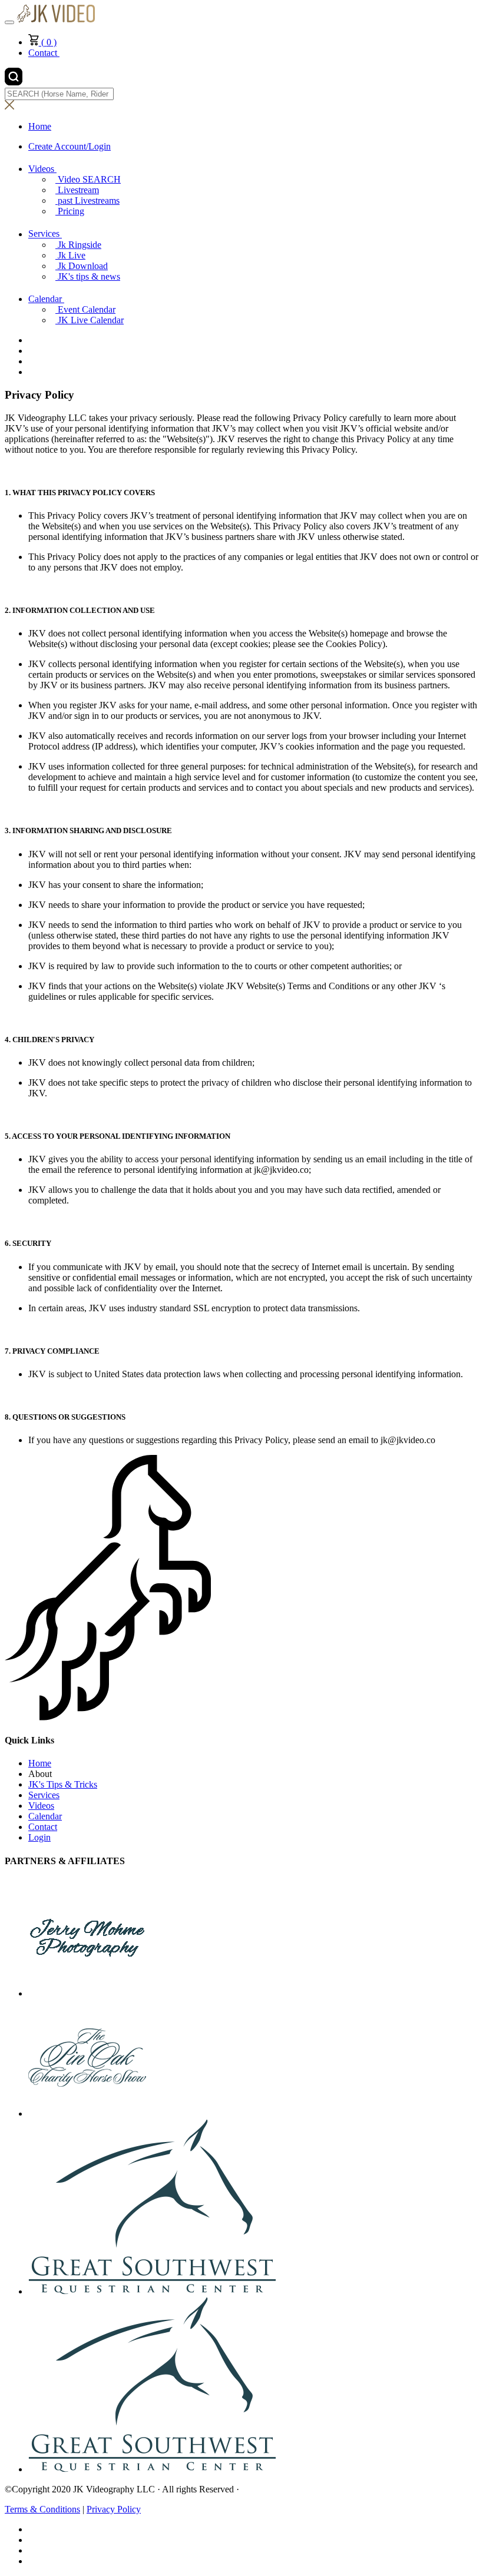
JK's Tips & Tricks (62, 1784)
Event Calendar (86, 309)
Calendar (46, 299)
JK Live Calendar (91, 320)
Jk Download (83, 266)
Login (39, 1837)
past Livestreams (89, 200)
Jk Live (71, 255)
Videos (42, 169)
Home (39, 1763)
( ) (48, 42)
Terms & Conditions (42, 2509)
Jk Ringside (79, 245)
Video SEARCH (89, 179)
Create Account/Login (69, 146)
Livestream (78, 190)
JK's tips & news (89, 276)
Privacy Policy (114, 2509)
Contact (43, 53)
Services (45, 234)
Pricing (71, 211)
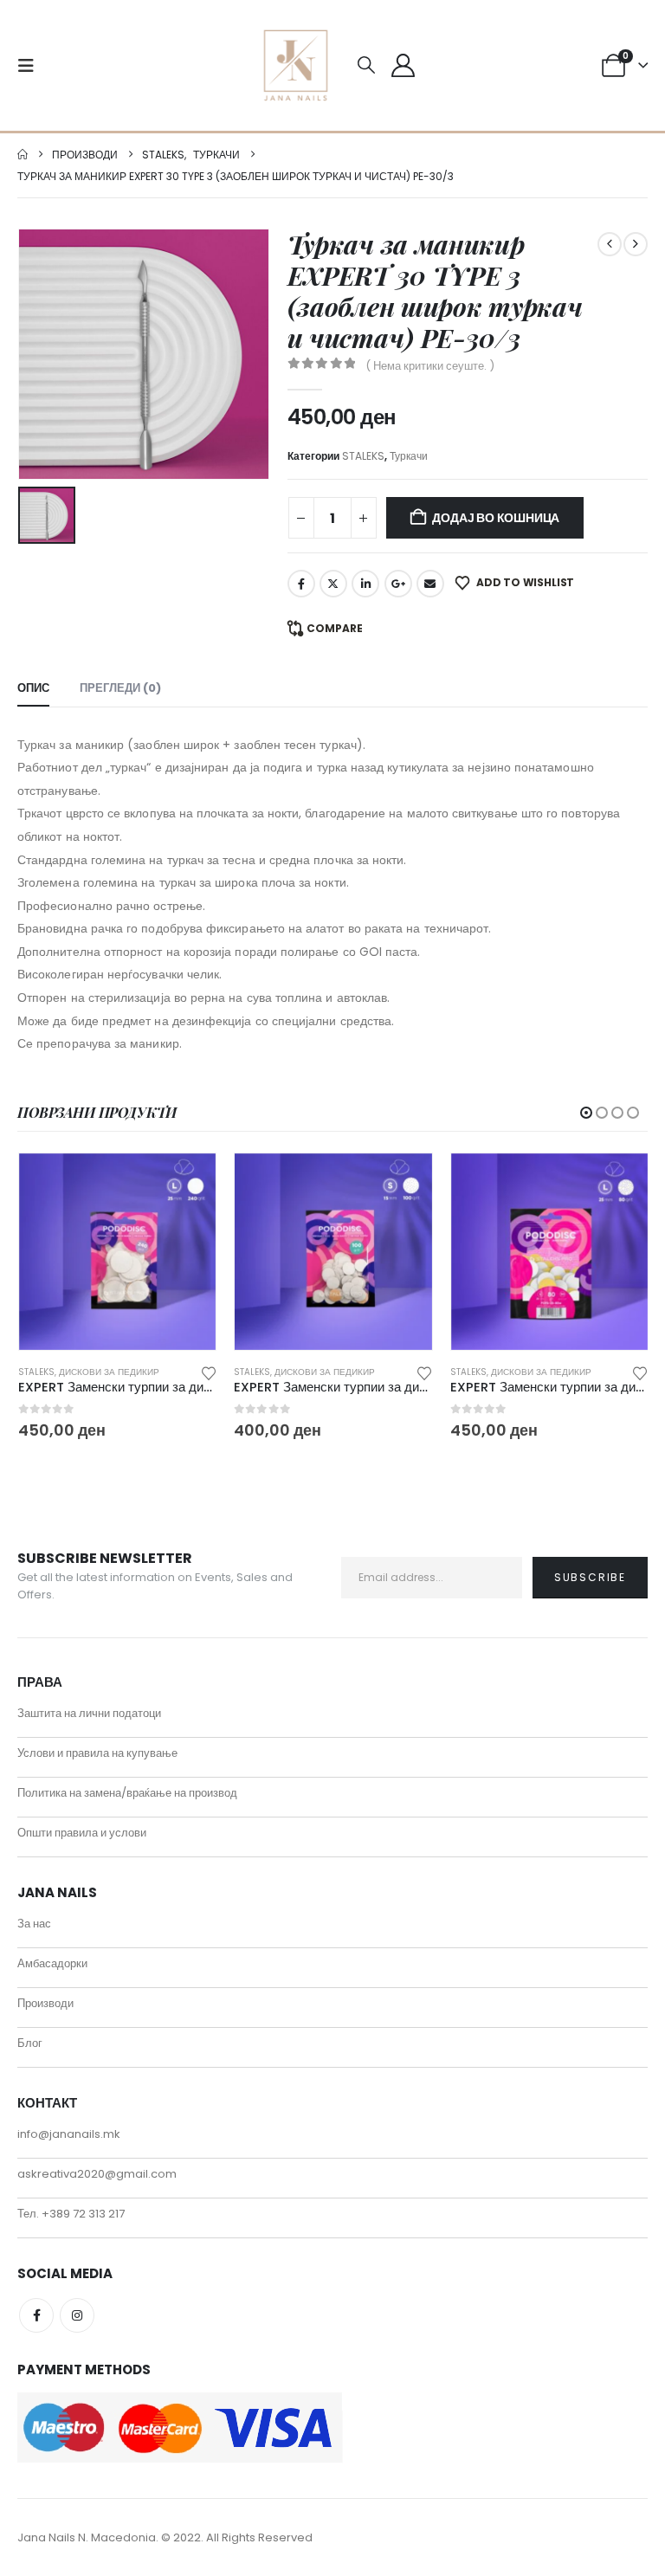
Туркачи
——
→ **BRIEF**
Please retype all the entries word for word, omitting the pictures.

→ **RESPONSE AREA**
JK's Tips & Tricks (62, 1784)
Event Calendar (86, 309)
Calendar (46, 299)
JK Live Calendar (91, 320)
Jk Download (83, 266)
Login (39, 1837)
past Livestreams (89, 200)
Jk Live (71, 255)
Videos (42, 169)
Home (39, 1763)
( ) (48, 42)
Terms & Conditions (42, 2509)
Jk Ringside (79, 245)
Video SEARCH (89, 179)
Create Account/Login (69, 146)
Livestream (78, 190)
JK's tips & news (89, 276)
Privacy Policy (114, 2509)
Contact (43, 53)
Services (45, 234)
Pricing (71, 211)
Туркачи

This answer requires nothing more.